According to Boris Dolgov, Senior Research Fellow at the Russian Academy of Sciences’ Center for Arab and Islamic Studies, Washington could make a significant contribution to defusing the Qatar crisis. "Qatar is connected with the US. Their military base is located there, and one of the largest at that. The number of troops there, according to various estimates, exceeds 11,000. Saudi Arabia is also the United States’ ally," he noted.
The expert added that Russia could too act as a mediator. "Russia has interests in Qatar and Saudi Arabia," Dolgov explained. "The latest visit by Qatar’s representatives to Russia shows that Doha is looking forward to support from our side."
Kyrgyzstan’s government is getting ready to issue a national cryptocurrency. The Russian company Kript NN, which will be the main Initial Coin Offering (ICO) trader, will be involved in carrying out this ambitious project, Izvestia writes.
According to two sources close to the Kyrgyz government, the new cryptocurrency (working title GoldenRock) will be backed by gold. This is the first state-backed project of this kind within the Eurasian Economic Union (EAEU).
By order of Kyrgyzstan’s Prime Minister Sooronbay Jeenbekov, the local state-run company "Trade House Kyrgyzstan" will be in charge of implementing the project. Ulan Musakulov, Adviser to the company’s CEO, said that it plans to attract investment in gold mining companies and a number of agricultural projects.
"Since the state is the company’s shareholder, the specific parameters of the ICO are in the process of approval with the government, representatives from those companies which filed requests for funding and our Russian partners," he informed Izvestia. "Plans are also in the works that some Russian companies will provide us with technical support."
"Trade House Kyrgyzstan" has a wide range of partners in Kyrgyzstan, Russia and China and was established to carry out inter-state projects. According to Musakulov, the potential investment sum in all projects could exceed $500 million.

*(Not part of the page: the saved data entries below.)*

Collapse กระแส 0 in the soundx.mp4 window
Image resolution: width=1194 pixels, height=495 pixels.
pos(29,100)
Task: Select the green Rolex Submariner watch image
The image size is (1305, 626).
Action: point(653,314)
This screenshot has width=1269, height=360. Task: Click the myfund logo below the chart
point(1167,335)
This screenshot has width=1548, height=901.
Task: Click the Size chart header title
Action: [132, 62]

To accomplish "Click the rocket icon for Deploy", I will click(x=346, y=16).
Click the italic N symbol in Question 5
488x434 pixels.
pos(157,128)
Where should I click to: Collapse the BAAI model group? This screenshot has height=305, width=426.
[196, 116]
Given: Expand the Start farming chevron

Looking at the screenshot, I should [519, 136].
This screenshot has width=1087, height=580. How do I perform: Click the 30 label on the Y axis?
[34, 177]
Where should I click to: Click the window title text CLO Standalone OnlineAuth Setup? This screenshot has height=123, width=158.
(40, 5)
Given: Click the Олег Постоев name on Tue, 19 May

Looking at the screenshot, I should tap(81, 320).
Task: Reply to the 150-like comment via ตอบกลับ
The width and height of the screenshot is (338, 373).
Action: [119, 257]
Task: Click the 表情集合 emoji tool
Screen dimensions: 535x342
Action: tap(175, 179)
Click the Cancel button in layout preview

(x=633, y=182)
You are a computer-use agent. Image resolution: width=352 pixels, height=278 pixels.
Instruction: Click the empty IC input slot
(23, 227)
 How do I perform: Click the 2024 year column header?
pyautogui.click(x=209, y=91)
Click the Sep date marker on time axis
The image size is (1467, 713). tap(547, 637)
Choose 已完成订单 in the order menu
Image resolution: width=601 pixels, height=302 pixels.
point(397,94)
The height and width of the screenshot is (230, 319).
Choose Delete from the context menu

The Russian presidential administration is mulling over a proposal to hold an international conference on humanitarian aid in Russia, Kommersant has discovered. The large-scale forum could facilitate cooperation between Russia and the West, even on Syria, considering that deep disagreements on that country’s political future persist.
Yevgeny Primakov, head of the Russian Humanitarian Mission, a non-profit organization, said in an interview with the paper that "attempts are constantly made to squeeze Russia out of the humanitarian agenda," putting emphasis on Moscow’s military operations abroad and "ignoring the Russian humanitarian agenda." He added that the forum could help expand cooperation between Russia and the West. "For example, we have logistics and contacts with the required governments, while they have, for example, drilling devices and rice," he said elaborating on a possible option for cooperation.
According to the information obtained by the paper, Russia’s Chechnya is considered one of the possible venues for this event. Chechnya’s Deputy Minister for National Policy, Foreign Relations, Press and Information, Lema Gudaev, told Kommersant that the region is ready to host the function. "If this event is held in Grozny, it will undoubtedly become a landmark both in terms of solving humanitarian assistance problems and in terms of strengthening Russia’s role in the international arena," Gudaev emphasized.